Sera nodded slowly. She picked up her coffee, took a small sip, and kept her eyes on him over the rim of the cup. "That's impressive," she said. "For a man who lost three years of memory."
Not a flicker. Not even a small one. "Those facts are older than three years. Procedural memory often stays intact after trauma. Long-term recall tends to survive better than recent episodic memory."
"You've been reading about your condition."
"Wouldn't you?"
She held his gaze.
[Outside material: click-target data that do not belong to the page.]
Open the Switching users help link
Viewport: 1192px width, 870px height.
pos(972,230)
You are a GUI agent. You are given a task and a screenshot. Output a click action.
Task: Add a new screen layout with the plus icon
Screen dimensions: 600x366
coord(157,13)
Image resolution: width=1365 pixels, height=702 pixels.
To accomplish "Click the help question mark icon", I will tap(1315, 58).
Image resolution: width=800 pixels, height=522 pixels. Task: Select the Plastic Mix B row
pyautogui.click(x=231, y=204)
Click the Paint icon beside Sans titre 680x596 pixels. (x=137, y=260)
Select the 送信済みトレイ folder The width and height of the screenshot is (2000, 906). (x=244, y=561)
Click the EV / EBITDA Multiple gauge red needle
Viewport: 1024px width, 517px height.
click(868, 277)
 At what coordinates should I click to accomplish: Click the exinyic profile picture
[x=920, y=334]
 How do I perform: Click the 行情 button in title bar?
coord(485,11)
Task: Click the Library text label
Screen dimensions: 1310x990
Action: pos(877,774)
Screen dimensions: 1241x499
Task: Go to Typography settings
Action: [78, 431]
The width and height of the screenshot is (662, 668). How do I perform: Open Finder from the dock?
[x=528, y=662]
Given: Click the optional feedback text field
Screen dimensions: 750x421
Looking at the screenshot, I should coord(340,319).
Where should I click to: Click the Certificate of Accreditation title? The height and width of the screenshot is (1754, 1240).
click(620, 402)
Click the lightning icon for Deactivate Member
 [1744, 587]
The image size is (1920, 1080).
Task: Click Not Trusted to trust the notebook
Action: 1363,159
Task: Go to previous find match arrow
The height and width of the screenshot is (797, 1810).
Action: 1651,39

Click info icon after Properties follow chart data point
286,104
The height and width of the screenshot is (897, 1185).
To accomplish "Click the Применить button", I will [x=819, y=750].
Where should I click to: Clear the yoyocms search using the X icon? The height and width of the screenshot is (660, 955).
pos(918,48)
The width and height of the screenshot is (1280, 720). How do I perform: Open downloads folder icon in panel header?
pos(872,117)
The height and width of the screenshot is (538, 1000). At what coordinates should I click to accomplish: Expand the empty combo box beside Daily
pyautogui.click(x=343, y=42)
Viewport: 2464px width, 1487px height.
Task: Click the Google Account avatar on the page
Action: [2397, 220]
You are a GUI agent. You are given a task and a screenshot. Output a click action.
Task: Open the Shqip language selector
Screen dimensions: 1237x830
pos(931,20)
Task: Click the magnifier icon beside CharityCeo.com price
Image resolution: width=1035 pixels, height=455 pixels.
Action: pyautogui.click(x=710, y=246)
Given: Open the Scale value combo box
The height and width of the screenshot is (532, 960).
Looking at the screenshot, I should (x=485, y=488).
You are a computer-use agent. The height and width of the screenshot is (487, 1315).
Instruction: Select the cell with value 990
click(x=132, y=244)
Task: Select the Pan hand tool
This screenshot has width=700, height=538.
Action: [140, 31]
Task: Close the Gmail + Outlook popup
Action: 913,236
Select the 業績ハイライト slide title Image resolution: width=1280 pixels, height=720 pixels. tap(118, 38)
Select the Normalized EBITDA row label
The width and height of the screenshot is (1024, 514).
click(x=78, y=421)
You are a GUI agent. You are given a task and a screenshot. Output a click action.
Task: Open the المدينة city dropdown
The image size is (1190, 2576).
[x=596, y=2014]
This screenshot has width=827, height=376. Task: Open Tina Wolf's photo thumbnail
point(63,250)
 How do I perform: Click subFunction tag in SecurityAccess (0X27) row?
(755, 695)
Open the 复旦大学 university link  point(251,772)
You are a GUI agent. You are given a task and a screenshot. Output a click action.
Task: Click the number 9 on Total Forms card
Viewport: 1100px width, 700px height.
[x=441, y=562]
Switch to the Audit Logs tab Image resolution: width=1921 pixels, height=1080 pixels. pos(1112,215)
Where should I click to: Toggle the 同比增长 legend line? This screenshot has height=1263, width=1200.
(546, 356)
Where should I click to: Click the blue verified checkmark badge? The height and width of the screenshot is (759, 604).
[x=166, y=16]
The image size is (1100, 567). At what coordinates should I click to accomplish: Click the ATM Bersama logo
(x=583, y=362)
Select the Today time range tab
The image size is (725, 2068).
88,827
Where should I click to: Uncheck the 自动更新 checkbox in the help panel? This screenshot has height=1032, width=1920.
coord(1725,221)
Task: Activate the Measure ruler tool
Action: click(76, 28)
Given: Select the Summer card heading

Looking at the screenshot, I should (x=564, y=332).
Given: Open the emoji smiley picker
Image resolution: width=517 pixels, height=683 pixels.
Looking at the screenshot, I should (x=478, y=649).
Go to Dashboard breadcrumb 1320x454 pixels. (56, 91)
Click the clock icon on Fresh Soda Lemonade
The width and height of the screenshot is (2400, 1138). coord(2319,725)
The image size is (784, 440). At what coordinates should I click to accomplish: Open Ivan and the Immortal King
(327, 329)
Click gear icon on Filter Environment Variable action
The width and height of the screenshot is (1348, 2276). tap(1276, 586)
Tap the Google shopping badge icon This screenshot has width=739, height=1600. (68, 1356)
He held hers right back. Neither of them blinked for a long moment.
"Tell me about the night of the accident," she said.
"I don't remember it."
"Where were you driving from?"
"I don't remember."
"Where were you going?"
Something shifted. Barely. The smallest tightening around his eyes, gone in less than a second. "I don't remember, Sera."
She smiled at him. The same polite, pleasant smile she had spent three years using at his business dinners when someone said something she didn't believe. "I'm going to get breakfast. Do you want anything?"
"I'm fine."
"I'll be back in an hour." She stood, picked up her bag, and walked out.
Marcus was in the family room at the end of the corridor.
She had expected that. She had actually counted on it. Marcus was thorough. He had sent that text knowing she would come back this morning, and he would have made sure he was here when she did.
She sat down across from him. Set her coffee on the table between them. Looked at him.
He looked tired. Really tired, in a way that had nothing to do with sleep.
"Tell me everything," she said.
Marcus exhaled. He turned his coffee cup in his hands slowly, looking at it rather than at her. Then he looked up.